Planning a Speech.
I am planning a speech for my alma mater’s alumni association. I was invited to speak this fall, a few weeks before I run the Marine Corps Marathon. I’m thinking of essentially giving an AA talk without the booze. I don’t feel the need to talk about my history with alcohol in that setting. I don’t want it to be too motivational speakery, but I was also told not to make it a technical, academic talk. It’s a speech. Not a talk. And it’s nice to be invited.
I’m going to talk about incremental progress, and about moving forward in the face of uncertainty. Achieving things by taking small steps in the right direction, not always knowing the best way, but in trusting forward momentum to carry me through the difficult and uneasy moments. About having to take leaps of faith and trust that the outcome will be a surface to land on.
I’m going to try to weave in three themes: careerism, personal health, and hospital improvement. How each has goals and challenges and how identifying what’s an ambitious but achievable goal is crucial to success. What can I do now? Where do I want to go? What are the steps to take to get me there? What do I want to get out of life, and what do I want to contribute?
And finally, I think, that is the big key. That if my goals are all about me, achieving them doesn’t endure. It matters that I contribute to my career, my environment, my society.
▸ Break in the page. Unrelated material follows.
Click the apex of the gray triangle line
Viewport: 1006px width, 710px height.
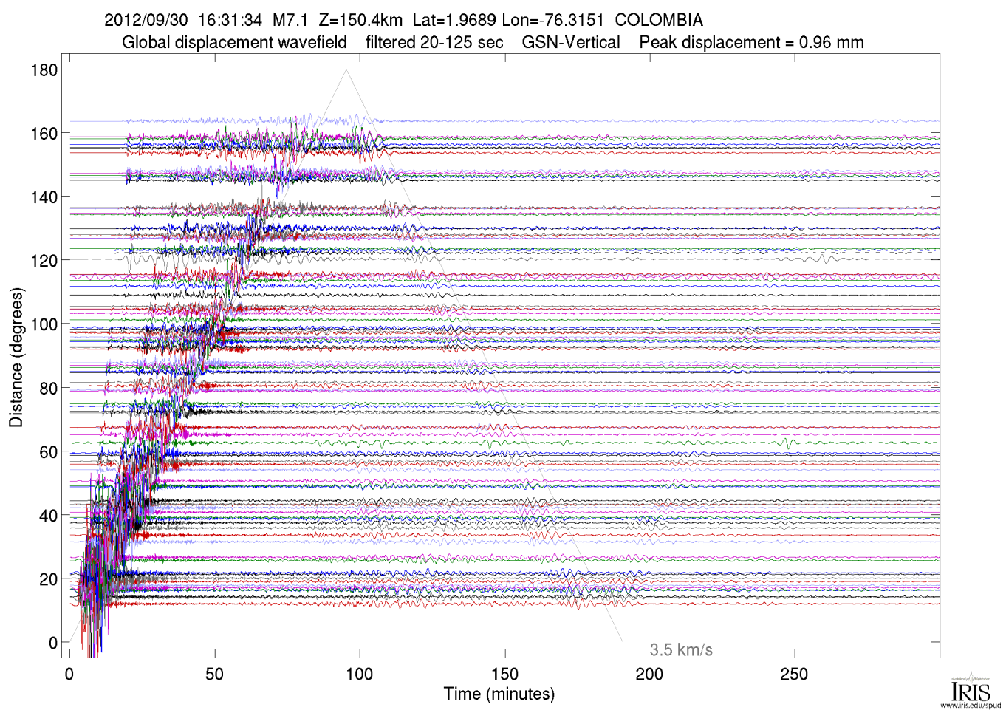[346, 69]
I don’t know. Maybe it’s a stupid idea. But I think it’s a speech I can give. And I hope it’s a speech people will want to hear.
I want to hear that speech and the interconnectedness of each other and all that surrounds us, quietening the inner critique and listening to our inner wise selves showing up for whatever shows up as our best selves. What else is there??
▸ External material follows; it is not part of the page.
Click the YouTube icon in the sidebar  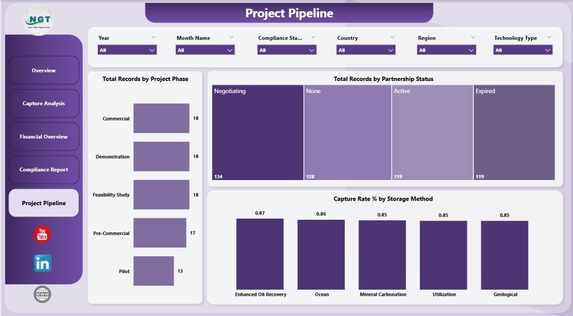tap(42, 234)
sounds great to me – taking steps in the right direction, for oneself and one’s larger goals… great.
I hope it goes well! I would come to that speech:-)
I think that sounds like a good speech–something that is meaningful and useful to your audience. As academics, we often forget about the audience, because we’re trying to impress them or put a notch on our vitae or whatever–and in the end, no one really cares. I think what you have planned sounds great, and I hope it goes well.
I think it sounds great. I wish I could come and listen.